As to the rest of the 'memorial', it played out with a weird 'campaign rally' atmosphere, with cheering and hooting and applause, rather than as a more appropriate solemn memorial of remembrance and healing. Even more uncomfortable was watching victims' family members literally squirming in their seats as this spectacle continued, clearly uncomfortable with both the atmosphere and content of what devolved into a political rally. Having been to memorials and wakes on many occasions, I am comfortable with this type of remembrance in a personal, private setting- not in a Public Mass Rally-type situation. I considered the Tuscon rally overall to be rather disrespectful of the memory of those who had fallen.

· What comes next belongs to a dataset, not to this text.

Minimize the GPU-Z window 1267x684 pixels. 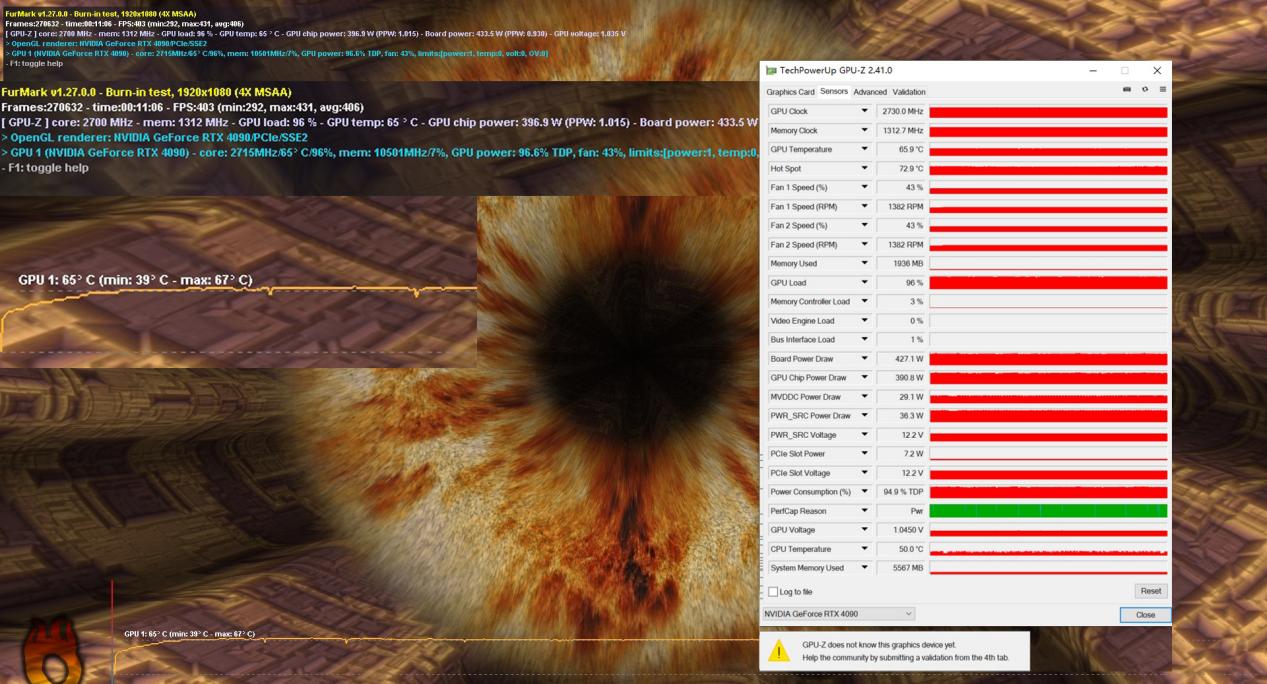click(1091, 71)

President Obama delivered a well-crafted speech, with all the right statements, but in an oddly detached and emotionless way. He seemed most emotional when playing to the crowd's cheering and fawning. In the end, the rally seemed to be more about the President than the victims he purportedly was memorializing.
Finally, some questions need to be asked. Why were there no members of the victim's faith included at the memorial? Why were there elements in the crowd whose behavior was more fitting of a college pep rally or political gathering? Why were there tee-shirts printed up just two days after the massacre, and distributed to the crowd like 'goodies' given to campaign rally attendees. Why did those shirts 'just happen' to resemble Obama Campaign symbolism, with a tag line 'Together We Thrive' taken straight from campaign literature from the President's '08 Campaign? Why was a 'slogan' and 'promotional material' even needed- let alone deemed appropriate for this type of event?
As Rahm Emanuel once paraphrased Saul Alinsky, 'Never let a crisis go to waste.' It seems like the Obama/DNC machine was ready to go and quick out of the blocks on this crisis. Maybe a little too quick, as most rational-thinking Americans can recognize a crass politicization of what should have been a somber and non-partisan memorial. You have to give the Obama/DNC Machine credit for being slick, though. Anyone criticizing their blatant politicization of this event is all-too-easily smeared with the 'insensitive to the victims' attack, along with the new DNC Mantra of 'tone down the rhetoric'. Couching political advocacy within a Memorial service for victims of a public tragedy is distasteful at best, opportunistic in the politically sleazy sense, and most definitely not without much precedent in history.